What the task requires: Copy out the material word for word, from the line that contains "Image resolution: width=1070" through the end of the material, leaving out the pictures.

Records shown:
──────────
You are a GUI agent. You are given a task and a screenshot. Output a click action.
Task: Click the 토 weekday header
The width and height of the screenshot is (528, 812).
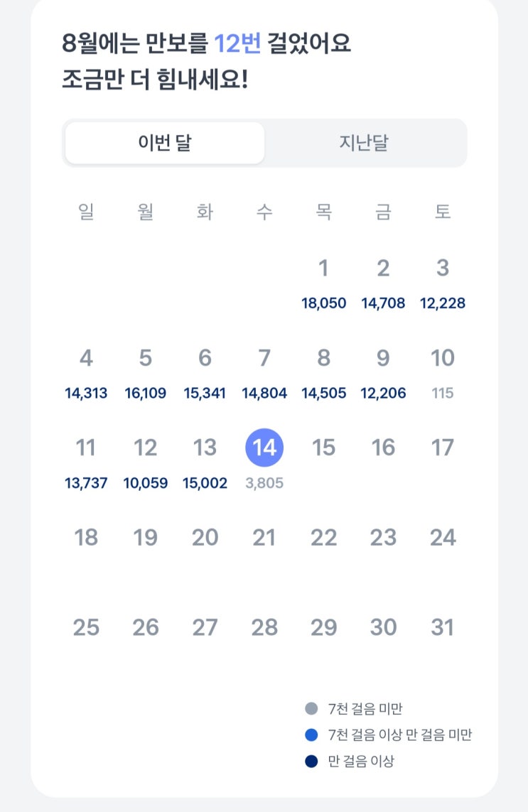pos(442,212)
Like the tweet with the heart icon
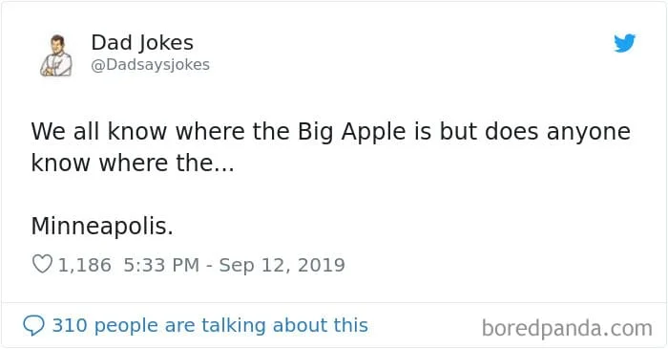The width and height of the screenshot is (668, 349). coord(42,264)
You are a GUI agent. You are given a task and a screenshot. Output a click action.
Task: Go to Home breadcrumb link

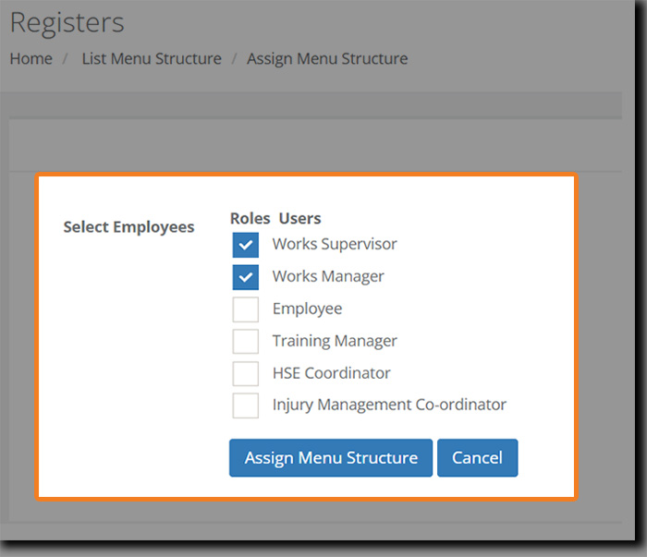click(x=31, y=58)
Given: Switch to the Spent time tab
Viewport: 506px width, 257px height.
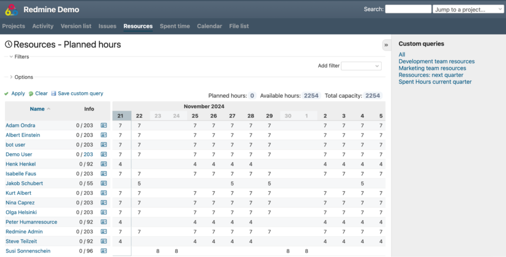Looking at the screenshot, I should click(174, 26).

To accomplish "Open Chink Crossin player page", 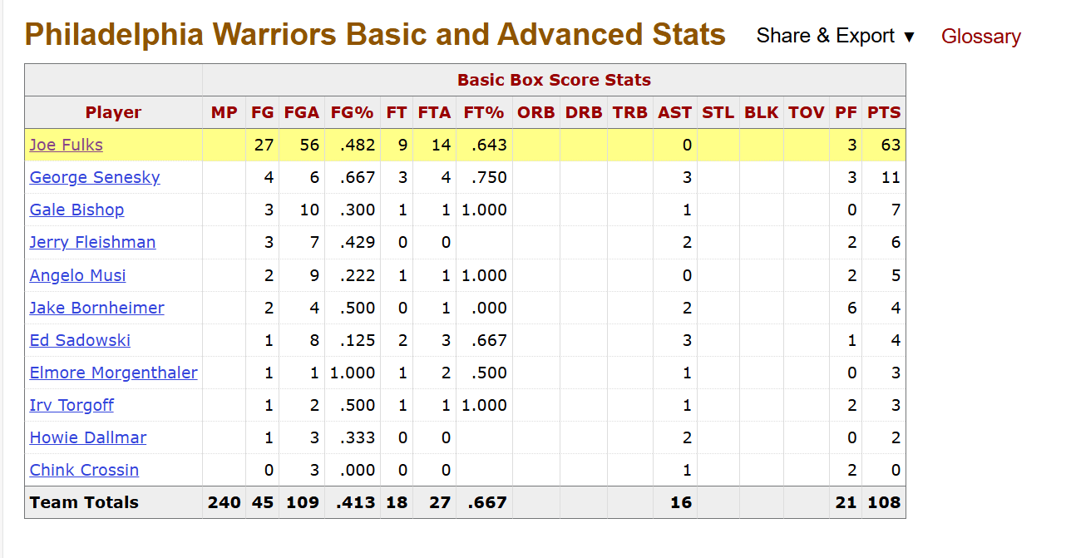I will point(84,470).
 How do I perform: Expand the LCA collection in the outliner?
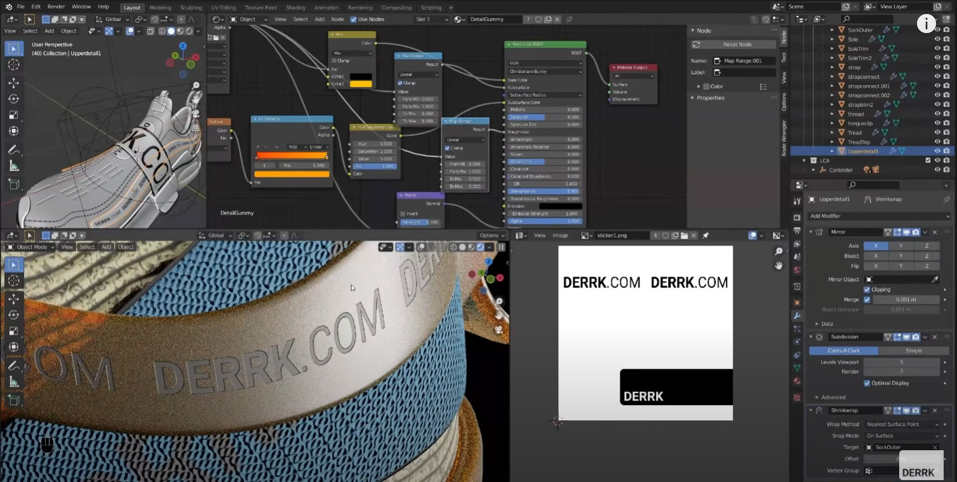[x=805, y=161]
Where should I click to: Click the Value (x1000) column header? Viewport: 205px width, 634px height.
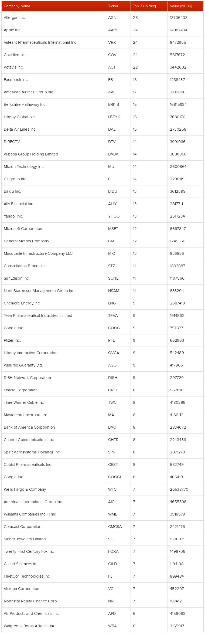click(186, 6)
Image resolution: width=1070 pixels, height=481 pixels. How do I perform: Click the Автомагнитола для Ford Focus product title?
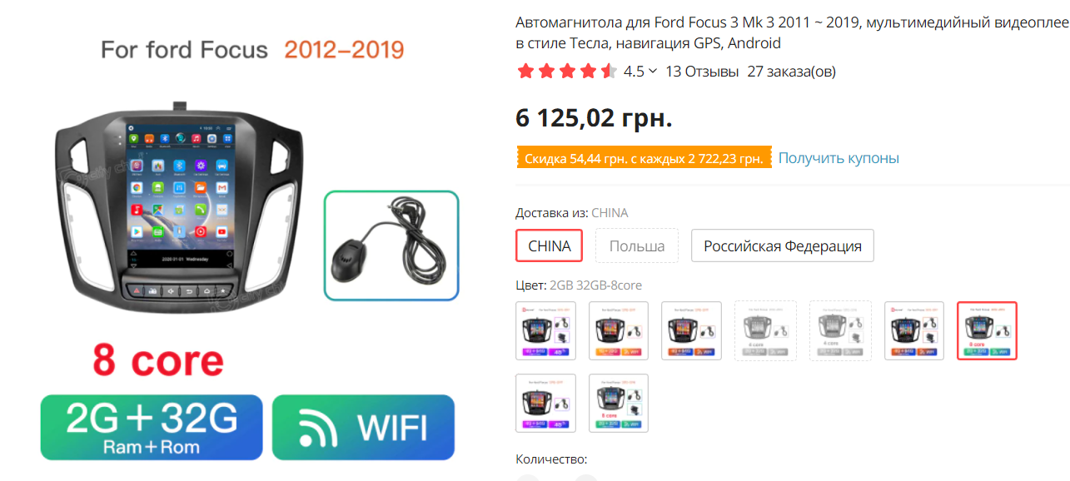(x=792, y=32)
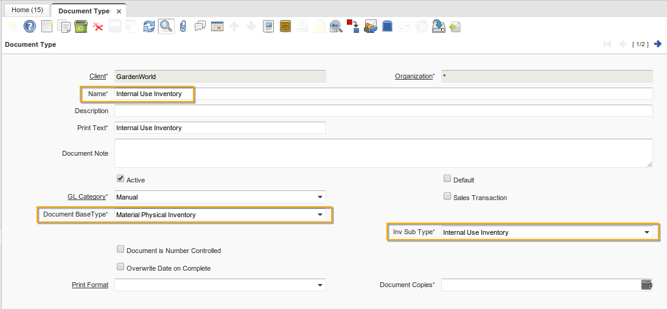The width and height of the screenshot is (667, 309).
Task: Expand the Inv Sub Type dropdown
Action: tap(646, 232)
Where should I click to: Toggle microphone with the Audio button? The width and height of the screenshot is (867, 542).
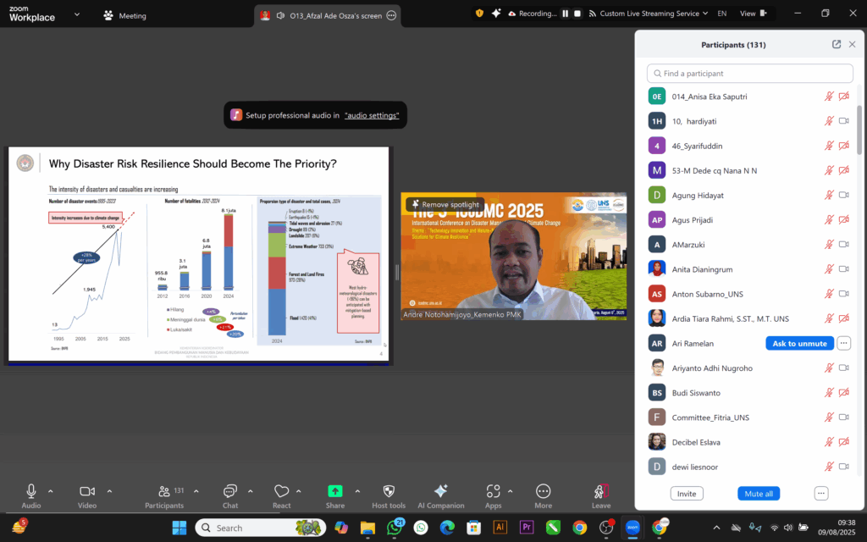point(31,495)
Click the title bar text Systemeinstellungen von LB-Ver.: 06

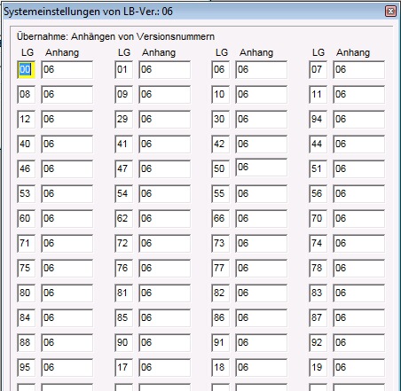88,12
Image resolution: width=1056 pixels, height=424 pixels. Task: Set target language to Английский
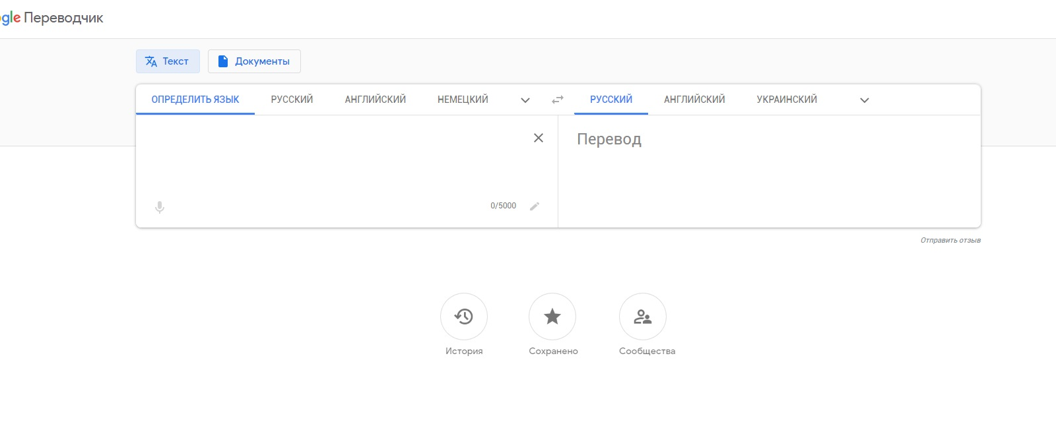pyautogui.click(x=694, y=100)
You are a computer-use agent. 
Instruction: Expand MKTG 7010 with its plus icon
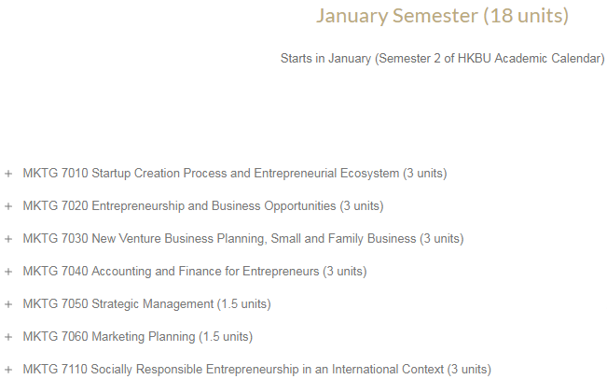point(8,174)
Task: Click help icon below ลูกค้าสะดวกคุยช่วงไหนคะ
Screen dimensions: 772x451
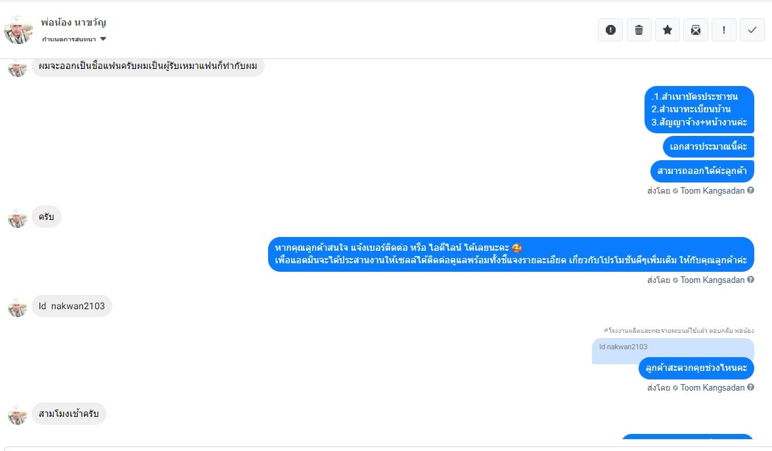Action: pos(750,387)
──────────
Reply to the exercise:
Image resolution: width=1070 pixels, height=481 pixels. How do I perform: Click the Автомагнитола для Ford Focus product title?
(x=792, y=32)
The width and height of the screenshot is (667, 309).
Task: Expand the Inv Sub Type dropdown
Action: tap(646, 232)
Where should I click to: Toggle microphone with the Audio button? The width and height of the screenshot is (867, 542).
point(31,495)
Click the title bar text Systemeinstellungen von LB-Ver.: 06

88,12
Image resolution: width=1056 pixels, height=424 pixels. Task: Set target language to Английский
pyautogui.click(x=694, y=100)
You are a computer-use agent. 
Instruction: Expand MKTG 7010 with its plus icon
point(8,174)
Task: Click help icon below ลูกค้าสะดวกคุยช่วงไหนคะ
Screen dimensions: 772x451
Action: pos(750,387)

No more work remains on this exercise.